A color space defines a specific range (gamut) of colors that can be represented. Think of it as a palette — sRGB is a small palette with 16.7 million colors, while Display P3 is a larger palette that includes more vivid greens, reds, and oranges. An image's color space tells software how to interpret its color values.
sRGB: The Web Standard
sRGB (Standard RGB) was created in 1996 by HP and Microsoft as a universal color space for monitors, printers, and the web. It covers approximately 35% of the visible color spectrum — a relatively small gamut, but its universality is its strength.
Use sRGB when: Publishing images on the web, sending photos via email, sharing on social media, or preparing images for standard office printing. Virtually every screen displays sRGB correctly without color management.
Adobe RGB
Adobe RGB (1998) covers about 50% of the visible spectrum, adding richer cyans and greens that sRGB cannot represent. It was designed for professional print workflows where CMYK conversion benefits from a wider starting gamut.
Use Adobe RGB when: Preparing images for commercial printing (magazines, fine art prints), working in a color-managed environment with calibrated monitors, or when the final output is CMYK.
Warning: Adobe RGB images displayed on non-color-managed software (most web browsers before 2020, many email clients) appear desaturated. The wider gamut values get squashed into sRGB range, making colors look dull.
Display P3
Display P3, based on the DCI-P3 cinema standard, covers about 45% of the visible spectrum. Apple adopted P3 for all screens since 2016 (iPhone 7, MacBook Pro, iMac). Modern Android flagships and OLED monitors also support P3.

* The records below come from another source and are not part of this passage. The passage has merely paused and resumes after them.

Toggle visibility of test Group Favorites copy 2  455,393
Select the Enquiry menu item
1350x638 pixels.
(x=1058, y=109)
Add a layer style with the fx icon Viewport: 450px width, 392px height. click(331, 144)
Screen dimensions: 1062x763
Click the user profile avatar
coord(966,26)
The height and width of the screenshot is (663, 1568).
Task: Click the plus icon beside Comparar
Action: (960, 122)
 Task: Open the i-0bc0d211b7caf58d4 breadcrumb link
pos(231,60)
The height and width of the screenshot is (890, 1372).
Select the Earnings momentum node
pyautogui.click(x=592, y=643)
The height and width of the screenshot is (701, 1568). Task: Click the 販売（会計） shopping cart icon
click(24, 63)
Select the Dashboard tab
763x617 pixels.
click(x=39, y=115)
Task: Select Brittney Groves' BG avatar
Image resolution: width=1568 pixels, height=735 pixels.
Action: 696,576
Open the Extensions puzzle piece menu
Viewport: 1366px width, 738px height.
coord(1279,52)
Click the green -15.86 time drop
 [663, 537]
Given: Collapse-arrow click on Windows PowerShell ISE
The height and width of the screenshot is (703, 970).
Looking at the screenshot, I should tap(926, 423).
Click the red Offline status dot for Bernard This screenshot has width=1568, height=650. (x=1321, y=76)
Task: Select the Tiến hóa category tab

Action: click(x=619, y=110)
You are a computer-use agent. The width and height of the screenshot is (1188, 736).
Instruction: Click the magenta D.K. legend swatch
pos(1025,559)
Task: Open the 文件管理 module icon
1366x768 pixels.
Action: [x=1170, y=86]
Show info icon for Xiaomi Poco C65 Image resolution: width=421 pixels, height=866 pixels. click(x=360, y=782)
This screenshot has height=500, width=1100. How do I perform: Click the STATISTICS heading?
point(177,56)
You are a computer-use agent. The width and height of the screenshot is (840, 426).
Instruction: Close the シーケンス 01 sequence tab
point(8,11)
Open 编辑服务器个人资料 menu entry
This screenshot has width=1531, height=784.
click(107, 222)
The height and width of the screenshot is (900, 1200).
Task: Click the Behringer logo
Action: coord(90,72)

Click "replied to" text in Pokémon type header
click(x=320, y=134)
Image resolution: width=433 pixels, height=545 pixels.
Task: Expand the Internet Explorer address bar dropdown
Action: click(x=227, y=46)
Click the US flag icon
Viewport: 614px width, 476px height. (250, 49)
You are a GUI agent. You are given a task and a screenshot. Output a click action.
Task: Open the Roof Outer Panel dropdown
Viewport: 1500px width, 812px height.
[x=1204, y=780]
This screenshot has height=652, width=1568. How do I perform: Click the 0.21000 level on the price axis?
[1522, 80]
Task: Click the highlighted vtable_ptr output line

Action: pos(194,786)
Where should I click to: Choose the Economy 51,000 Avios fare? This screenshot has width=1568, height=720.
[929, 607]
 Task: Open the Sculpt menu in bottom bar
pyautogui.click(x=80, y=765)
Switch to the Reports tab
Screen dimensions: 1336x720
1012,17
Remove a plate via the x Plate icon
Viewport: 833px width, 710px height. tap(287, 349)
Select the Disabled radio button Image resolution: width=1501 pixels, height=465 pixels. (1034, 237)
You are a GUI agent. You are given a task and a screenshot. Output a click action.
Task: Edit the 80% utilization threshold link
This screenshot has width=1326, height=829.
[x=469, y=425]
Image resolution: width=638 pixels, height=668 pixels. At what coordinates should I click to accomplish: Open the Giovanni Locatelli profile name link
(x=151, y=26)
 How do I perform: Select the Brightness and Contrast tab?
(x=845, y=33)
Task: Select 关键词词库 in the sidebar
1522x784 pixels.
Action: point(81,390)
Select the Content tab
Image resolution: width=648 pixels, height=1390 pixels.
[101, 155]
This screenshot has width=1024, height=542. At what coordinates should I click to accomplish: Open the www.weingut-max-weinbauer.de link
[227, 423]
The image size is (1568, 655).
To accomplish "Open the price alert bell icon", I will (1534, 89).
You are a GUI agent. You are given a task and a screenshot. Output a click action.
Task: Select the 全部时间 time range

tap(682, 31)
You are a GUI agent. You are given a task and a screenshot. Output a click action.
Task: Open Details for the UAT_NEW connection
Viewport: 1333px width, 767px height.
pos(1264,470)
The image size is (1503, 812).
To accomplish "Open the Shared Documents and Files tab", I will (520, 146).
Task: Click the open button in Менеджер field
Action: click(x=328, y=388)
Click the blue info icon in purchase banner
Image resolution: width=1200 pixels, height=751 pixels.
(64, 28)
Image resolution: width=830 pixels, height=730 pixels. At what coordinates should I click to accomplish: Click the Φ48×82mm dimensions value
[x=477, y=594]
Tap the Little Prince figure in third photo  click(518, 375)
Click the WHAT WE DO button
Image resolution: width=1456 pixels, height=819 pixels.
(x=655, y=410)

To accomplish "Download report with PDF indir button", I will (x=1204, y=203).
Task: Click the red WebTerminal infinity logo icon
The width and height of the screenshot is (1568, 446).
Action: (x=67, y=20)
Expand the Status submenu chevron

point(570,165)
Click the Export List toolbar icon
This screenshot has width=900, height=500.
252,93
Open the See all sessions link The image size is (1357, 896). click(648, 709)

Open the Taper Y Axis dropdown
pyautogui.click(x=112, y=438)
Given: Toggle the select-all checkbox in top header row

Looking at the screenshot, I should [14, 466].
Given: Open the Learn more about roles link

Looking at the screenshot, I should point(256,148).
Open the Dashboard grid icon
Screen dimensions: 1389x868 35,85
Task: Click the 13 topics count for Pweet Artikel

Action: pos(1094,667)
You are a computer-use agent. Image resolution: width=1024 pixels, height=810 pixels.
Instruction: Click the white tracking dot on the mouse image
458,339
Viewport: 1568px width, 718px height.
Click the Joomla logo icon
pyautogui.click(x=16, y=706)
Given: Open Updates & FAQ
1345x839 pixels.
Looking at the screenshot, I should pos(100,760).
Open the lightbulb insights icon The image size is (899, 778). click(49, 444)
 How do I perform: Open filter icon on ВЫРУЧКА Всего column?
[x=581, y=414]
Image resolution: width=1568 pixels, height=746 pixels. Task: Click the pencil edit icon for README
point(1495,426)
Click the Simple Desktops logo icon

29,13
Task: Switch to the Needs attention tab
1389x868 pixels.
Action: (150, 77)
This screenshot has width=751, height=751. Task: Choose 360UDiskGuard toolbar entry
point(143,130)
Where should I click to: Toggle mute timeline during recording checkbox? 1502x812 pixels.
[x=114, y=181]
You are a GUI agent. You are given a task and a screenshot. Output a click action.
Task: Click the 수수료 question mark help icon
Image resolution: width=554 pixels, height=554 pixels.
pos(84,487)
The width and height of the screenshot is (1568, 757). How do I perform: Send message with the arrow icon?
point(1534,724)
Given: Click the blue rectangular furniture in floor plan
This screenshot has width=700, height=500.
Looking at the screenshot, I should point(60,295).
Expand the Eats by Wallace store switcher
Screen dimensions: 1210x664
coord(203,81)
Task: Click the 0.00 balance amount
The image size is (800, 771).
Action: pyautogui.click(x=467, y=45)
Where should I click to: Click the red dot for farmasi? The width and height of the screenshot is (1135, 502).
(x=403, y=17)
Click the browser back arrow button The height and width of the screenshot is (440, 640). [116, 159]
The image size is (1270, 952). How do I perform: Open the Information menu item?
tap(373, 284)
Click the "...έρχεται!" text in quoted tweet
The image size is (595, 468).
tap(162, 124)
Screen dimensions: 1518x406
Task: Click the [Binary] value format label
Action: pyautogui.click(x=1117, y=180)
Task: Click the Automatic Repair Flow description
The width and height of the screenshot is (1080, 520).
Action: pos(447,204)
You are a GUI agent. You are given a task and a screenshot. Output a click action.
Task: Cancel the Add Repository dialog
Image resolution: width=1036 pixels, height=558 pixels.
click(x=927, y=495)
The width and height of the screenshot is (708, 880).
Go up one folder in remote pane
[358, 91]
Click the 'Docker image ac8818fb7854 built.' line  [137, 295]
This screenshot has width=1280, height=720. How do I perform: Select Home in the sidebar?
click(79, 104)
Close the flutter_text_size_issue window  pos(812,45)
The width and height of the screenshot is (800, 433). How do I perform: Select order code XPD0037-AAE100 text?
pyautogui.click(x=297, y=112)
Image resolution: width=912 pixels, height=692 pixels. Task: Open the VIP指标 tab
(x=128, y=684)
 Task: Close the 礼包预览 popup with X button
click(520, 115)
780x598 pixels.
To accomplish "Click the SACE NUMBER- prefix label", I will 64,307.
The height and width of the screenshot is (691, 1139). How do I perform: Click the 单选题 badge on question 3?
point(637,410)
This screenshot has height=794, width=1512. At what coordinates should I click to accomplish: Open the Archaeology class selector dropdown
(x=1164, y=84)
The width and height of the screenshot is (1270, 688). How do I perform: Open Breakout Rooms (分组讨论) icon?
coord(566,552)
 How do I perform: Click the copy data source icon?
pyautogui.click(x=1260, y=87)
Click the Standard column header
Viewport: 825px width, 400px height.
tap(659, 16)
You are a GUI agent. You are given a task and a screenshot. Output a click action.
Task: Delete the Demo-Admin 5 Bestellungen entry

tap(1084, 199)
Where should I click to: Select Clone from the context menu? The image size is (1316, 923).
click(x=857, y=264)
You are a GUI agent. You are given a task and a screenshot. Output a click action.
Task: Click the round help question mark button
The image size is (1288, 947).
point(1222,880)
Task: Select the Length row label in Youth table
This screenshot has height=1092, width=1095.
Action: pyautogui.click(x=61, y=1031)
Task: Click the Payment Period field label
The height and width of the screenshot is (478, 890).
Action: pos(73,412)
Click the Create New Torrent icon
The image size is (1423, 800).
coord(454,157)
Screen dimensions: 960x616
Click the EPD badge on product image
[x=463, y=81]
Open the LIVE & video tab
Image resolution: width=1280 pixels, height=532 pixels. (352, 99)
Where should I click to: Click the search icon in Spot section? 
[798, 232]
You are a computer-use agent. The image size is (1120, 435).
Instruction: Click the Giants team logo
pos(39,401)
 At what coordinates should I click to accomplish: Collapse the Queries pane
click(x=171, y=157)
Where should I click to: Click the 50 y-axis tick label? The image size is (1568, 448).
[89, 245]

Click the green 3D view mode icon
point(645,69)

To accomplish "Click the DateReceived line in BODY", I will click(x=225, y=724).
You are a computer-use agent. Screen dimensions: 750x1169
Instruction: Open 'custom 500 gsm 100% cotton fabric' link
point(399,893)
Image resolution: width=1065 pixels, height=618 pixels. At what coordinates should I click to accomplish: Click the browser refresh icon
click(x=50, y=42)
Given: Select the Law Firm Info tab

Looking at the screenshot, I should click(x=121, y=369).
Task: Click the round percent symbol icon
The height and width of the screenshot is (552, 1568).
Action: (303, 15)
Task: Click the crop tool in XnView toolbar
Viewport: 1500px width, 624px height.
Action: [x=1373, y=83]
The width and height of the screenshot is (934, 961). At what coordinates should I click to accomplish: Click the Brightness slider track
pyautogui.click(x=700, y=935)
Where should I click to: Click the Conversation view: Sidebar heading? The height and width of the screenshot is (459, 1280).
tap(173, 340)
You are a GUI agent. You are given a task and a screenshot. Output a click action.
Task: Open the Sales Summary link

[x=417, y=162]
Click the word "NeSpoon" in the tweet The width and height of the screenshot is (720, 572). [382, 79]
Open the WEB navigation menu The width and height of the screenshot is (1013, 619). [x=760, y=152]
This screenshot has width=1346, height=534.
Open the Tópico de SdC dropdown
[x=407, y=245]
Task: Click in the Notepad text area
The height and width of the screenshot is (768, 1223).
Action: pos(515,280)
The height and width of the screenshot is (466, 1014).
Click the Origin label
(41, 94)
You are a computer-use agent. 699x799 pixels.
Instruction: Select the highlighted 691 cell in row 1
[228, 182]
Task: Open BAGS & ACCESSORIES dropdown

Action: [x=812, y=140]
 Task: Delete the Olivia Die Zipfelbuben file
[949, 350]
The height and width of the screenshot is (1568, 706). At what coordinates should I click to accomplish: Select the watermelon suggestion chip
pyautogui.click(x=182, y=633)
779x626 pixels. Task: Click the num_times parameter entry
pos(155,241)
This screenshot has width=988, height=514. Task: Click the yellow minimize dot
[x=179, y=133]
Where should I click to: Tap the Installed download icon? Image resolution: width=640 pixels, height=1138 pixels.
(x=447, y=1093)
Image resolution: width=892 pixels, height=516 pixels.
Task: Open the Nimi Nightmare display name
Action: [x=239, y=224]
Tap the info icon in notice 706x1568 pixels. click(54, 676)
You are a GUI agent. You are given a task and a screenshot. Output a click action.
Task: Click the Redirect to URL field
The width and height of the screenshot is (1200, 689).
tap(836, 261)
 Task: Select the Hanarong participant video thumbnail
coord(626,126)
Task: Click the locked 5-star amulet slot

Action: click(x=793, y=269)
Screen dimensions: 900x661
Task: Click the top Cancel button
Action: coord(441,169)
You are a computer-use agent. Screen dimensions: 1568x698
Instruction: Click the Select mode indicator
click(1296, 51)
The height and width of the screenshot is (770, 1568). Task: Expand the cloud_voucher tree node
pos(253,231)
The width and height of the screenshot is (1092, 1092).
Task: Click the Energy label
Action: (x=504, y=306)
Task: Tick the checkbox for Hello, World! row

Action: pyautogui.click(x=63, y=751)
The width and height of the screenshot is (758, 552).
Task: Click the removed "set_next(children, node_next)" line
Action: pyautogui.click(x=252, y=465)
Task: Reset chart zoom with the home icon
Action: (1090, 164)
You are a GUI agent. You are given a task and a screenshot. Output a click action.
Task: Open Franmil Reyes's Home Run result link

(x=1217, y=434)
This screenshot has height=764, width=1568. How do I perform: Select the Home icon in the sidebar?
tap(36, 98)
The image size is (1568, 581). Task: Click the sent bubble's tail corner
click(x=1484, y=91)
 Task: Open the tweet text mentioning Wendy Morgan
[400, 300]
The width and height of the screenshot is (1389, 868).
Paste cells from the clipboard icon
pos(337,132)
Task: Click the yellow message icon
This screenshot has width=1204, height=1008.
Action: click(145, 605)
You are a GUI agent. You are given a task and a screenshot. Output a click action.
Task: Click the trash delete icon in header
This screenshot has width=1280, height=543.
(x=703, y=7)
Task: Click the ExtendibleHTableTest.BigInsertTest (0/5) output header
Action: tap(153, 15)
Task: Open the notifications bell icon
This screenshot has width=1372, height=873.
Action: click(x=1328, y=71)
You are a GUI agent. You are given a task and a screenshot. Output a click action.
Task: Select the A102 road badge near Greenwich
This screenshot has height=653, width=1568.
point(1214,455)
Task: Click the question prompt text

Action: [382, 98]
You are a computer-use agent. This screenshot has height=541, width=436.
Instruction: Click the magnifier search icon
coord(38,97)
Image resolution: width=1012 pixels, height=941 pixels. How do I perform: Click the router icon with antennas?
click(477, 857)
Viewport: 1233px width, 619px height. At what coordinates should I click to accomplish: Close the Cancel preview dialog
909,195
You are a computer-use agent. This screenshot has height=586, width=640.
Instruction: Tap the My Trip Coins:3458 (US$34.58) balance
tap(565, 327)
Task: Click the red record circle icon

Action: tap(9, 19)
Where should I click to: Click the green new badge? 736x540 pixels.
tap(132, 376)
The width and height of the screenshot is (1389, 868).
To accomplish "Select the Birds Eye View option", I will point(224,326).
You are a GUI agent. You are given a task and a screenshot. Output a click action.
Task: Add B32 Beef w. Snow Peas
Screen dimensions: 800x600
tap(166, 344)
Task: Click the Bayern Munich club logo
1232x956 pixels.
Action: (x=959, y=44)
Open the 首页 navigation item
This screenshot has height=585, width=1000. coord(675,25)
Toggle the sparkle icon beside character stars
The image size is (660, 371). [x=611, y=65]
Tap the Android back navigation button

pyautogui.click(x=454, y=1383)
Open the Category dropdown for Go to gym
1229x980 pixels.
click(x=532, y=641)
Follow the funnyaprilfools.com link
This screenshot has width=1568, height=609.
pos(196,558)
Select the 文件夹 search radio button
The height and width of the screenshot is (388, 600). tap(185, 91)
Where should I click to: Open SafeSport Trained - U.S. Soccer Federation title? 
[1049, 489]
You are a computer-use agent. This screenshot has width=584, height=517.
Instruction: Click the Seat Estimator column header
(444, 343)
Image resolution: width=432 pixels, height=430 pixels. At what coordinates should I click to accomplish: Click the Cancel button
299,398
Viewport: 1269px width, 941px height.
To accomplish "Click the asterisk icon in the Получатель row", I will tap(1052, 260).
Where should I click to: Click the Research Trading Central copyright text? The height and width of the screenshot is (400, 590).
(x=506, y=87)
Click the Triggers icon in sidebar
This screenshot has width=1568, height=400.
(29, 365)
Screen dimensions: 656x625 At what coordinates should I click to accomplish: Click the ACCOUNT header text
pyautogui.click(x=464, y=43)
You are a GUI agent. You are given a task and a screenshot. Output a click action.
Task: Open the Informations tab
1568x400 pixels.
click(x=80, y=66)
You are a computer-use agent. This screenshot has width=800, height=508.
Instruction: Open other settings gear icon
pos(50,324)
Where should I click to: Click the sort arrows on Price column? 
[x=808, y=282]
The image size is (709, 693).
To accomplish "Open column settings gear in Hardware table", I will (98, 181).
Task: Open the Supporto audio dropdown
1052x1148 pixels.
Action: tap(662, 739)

Use Display P3 when: Targeting modern devices with P3-capable screens, creating digital-only content where vivid colors matter (marketing, product photography), or developing for iOS/macOS apps.
Comparison
| Feature | sRGB | Adobe RGB | Display P3 |
|---|---|---|---|
| Gamut coverage | ~35% | ~50% | ~45% |
| Web browser support | Universal | Color-managed only | Modern browsers |
| Print workflow | Consumer | Professional CMYK | Not standard |
| Screen support | All screens | Calibrated monitors | Apple + OLED |
| Best for | Web, social, email | Print production | Digital/mobile |
Practical Advice
Always export for the web in sRGB unless you specifically know your audience has P3-capable displays. When working in a wider gamut, convert to sRGB as the final export step for web delivery. Embedding an ICC profile ensures color-managed applications interpret the colors correctly.